Fakhoury has described her aesthetic principles as "[showing] a steady search for dynamic animal and human form – grotesque, ironic, and a lot of humour, but invariably opulent and vehement. At the same time it is well-contained within the norms of stylistic discipline". Saatchi Art describes her 'thematic resources' as "vast and nourished by myths, fables and folklore. The dynamic conception of form implies space, defined not only by solids but also by the implicit orbit of movements in space". Her sculptures are initially modelled in plaster or clay before being cast in resin, cement, or bronze.

Fakhoury's collection of drawings of Beirut by the artist Stanisław Frenkiel were exhibited at the Bloomsbury Gallery in March 1987. An exhibition of Fakhoury's sculptures were shown at the Jablonski Gallery in April 1987.
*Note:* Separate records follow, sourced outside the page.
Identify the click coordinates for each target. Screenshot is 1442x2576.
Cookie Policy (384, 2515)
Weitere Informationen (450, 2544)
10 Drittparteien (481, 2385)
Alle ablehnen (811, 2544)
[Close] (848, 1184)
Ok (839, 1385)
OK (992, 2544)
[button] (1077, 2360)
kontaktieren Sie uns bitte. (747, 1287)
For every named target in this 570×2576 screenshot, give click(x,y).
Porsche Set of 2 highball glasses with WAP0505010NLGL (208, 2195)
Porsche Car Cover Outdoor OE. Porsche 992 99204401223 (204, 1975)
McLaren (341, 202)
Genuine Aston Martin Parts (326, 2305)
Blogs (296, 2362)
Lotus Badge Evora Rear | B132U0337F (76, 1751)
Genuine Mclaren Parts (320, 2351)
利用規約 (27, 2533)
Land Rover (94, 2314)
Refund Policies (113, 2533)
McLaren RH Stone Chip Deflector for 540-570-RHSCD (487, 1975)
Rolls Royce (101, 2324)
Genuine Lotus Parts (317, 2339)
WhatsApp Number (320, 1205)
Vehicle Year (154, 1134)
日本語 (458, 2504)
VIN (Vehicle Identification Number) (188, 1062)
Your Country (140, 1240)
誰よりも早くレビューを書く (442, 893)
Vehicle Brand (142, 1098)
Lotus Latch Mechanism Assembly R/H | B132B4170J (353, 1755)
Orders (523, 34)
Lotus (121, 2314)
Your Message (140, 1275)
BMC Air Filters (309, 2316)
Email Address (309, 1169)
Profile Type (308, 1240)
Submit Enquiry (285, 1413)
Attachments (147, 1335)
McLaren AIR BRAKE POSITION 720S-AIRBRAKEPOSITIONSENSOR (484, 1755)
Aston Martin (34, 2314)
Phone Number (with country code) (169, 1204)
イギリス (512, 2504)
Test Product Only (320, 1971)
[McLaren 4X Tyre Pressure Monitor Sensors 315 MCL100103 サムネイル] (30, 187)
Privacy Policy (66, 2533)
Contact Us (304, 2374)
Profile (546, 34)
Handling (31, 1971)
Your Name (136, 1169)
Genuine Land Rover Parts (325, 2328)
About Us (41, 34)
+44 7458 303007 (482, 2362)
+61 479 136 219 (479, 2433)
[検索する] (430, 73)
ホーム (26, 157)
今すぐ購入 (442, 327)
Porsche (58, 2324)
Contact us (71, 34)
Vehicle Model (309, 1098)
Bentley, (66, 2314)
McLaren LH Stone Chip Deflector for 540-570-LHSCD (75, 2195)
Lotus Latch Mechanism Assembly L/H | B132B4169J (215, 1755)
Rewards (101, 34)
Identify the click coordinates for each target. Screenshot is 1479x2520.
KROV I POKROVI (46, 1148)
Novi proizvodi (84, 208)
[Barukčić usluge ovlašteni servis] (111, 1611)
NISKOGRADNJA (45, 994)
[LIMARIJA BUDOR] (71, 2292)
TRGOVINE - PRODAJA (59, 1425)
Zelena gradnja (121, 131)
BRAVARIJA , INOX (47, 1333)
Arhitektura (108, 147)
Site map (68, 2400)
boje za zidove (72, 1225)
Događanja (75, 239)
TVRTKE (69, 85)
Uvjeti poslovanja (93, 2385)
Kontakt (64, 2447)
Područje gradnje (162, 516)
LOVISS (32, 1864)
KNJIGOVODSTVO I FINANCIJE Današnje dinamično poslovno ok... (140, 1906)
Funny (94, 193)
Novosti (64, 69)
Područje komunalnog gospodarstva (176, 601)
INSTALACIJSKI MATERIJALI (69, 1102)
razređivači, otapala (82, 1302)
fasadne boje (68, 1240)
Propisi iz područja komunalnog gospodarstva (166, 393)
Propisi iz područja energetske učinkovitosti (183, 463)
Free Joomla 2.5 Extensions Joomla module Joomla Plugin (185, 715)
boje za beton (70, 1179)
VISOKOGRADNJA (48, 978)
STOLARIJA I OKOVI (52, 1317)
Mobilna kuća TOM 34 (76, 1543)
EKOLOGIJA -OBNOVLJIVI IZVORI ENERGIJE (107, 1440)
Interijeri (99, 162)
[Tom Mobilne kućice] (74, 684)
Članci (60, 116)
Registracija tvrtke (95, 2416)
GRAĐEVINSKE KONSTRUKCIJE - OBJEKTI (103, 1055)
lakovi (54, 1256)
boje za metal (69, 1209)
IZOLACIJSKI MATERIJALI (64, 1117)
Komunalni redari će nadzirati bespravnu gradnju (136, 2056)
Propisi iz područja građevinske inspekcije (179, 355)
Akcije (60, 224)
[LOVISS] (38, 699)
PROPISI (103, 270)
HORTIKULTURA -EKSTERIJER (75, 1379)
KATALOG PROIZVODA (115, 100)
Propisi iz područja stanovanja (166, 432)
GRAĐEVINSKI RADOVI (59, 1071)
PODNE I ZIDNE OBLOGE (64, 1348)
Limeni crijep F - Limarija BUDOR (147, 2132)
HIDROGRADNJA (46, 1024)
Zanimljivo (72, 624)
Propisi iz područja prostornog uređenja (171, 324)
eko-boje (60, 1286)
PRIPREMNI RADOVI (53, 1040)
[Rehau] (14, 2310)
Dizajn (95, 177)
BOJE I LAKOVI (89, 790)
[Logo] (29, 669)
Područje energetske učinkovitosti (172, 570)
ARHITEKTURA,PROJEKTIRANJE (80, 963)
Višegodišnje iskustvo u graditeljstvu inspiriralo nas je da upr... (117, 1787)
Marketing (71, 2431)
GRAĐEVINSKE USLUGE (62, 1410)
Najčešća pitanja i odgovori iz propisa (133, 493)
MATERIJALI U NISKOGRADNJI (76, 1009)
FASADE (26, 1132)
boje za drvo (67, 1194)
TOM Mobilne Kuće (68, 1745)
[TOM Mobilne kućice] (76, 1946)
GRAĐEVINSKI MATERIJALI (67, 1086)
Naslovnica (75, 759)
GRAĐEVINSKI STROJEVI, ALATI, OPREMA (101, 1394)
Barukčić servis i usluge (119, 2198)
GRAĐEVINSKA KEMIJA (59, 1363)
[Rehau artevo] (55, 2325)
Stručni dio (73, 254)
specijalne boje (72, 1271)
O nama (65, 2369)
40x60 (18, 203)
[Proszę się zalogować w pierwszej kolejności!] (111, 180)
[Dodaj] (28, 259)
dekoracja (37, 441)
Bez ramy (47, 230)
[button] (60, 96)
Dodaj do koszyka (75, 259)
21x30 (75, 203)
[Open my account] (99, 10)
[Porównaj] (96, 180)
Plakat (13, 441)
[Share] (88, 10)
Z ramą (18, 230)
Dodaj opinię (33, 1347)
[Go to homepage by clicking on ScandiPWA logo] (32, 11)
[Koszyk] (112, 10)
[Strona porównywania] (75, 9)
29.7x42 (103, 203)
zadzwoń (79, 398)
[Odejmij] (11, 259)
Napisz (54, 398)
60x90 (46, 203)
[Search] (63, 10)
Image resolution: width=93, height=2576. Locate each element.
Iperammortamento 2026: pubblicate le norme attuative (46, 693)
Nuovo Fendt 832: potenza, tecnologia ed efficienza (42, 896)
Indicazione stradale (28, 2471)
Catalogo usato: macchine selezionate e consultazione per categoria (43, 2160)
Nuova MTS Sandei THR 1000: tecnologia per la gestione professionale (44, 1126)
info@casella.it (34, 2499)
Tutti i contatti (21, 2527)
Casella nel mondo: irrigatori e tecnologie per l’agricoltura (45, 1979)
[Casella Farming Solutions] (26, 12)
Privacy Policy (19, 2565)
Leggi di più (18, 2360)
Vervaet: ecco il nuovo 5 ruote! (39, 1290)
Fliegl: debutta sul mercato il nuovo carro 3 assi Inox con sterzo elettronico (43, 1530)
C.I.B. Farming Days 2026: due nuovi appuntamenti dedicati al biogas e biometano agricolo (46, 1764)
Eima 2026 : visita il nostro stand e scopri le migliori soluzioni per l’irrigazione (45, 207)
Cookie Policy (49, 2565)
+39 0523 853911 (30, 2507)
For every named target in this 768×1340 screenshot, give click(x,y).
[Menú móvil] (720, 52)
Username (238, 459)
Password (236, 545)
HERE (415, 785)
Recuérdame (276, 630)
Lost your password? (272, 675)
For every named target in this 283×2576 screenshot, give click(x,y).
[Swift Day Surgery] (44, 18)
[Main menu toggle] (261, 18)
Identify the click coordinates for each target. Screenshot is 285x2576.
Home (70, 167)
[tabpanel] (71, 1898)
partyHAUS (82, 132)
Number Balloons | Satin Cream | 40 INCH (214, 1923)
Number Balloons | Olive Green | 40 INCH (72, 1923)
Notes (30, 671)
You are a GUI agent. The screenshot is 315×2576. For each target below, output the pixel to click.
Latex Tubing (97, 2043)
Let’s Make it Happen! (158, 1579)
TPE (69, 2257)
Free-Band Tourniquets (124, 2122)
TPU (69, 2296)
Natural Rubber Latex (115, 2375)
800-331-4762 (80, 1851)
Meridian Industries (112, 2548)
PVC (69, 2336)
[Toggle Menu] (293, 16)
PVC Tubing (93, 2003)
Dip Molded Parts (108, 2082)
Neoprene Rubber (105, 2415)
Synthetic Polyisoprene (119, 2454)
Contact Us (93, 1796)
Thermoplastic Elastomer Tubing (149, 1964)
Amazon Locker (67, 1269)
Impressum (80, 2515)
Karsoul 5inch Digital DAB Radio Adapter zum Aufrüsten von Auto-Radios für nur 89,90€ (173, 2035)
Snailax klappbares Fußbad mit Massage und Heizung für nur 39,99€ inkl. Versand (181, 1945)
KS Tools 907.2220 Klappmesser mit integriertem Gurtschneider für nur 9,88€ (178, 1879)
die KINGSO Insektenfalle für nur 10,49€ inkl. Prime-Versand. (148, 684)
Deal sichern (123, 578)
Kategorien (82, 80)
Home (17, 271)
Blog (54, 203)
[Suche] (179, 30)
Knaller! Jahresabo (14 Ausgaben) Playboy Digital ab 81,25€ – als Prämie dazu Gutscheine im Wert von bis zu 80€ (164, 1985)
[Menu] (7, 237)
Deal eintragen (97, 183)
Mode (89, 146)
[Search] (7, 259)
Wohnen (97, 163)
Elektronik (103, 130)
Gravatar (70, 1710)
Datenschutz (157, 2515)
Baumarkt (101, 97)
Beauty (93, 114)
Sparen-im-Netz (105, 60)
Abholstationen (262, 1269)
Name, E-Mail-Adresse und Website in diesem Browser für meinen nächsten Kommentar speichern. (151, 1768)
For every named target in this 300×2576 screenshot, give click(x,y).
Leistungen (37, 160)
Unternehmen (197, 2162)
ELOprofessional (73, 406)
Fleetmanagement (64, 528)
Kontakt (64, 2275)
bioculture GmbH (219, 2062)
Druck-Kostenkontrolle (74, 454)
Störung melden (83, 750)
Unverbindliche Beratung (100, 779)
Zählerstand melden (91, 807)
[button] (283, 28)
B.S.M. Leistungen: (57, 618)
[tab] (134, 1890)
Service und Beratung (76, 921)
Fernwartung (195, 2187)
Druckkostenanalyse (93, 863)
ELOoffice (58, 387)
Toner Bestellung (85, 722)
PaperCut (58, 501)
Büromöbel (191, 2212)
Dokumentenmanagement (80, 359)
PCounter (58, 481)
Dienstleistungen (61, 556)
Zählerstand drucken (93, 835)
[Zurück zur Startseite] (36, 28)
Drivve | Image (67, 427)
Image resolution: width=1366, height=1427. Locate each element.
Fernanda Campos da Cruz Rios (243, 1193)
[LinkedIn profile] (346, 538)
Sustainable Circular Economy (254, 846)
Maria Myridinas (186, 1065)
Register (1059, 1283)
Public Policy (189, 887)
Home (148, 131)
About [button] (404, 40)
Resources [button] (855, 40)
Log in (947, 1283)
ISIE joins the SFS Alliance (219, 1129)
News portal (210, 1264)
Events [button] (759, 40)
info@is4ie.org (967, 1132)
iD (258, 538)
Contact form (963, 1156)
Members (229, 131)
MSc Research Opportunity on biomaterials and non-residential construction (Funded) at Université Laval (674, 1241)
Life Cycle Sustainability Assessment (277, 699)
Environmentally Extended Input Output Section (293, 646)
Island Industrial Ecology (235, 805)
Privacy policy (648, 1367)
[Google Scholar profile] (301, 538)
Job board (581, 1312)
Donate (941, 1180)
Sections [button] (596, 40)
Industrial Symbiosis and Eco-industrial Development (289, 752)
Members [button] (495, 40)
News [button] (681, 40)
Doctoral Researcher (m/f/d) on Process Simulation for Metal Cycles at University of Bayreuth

Fakhoury's monumental bronze sculpture Dunamis was displayed south of Park Lane in 2013 and her sculpture Danse Gwenedour was displayed at Marble Arch 2017 respectively as part of Westminster City Council's City of Sculpture series. Dunamis depicts an elephant balancing on the hand of a circus performer and Danse Gwenedour depicts folk dancers as they defy gravity. The two sculptures were subsequently auctioned by auctioneers Farnon & Lake at Aynhoe Park in Northamptonshire in 2017, with Danse Gwenedour having a guide price of £360,000 and Dunamis with a guide price of £260,000. Both were installed on Hills Road, Cambridge in 2021.

Fakhoury's family invested £45 million to create The Mandrake, a boutique hotel in the Fitzrovia district of London. The hotel is owned by her son, Rami Fustok. Fakhoury's sculptures have been displayed at the hotel.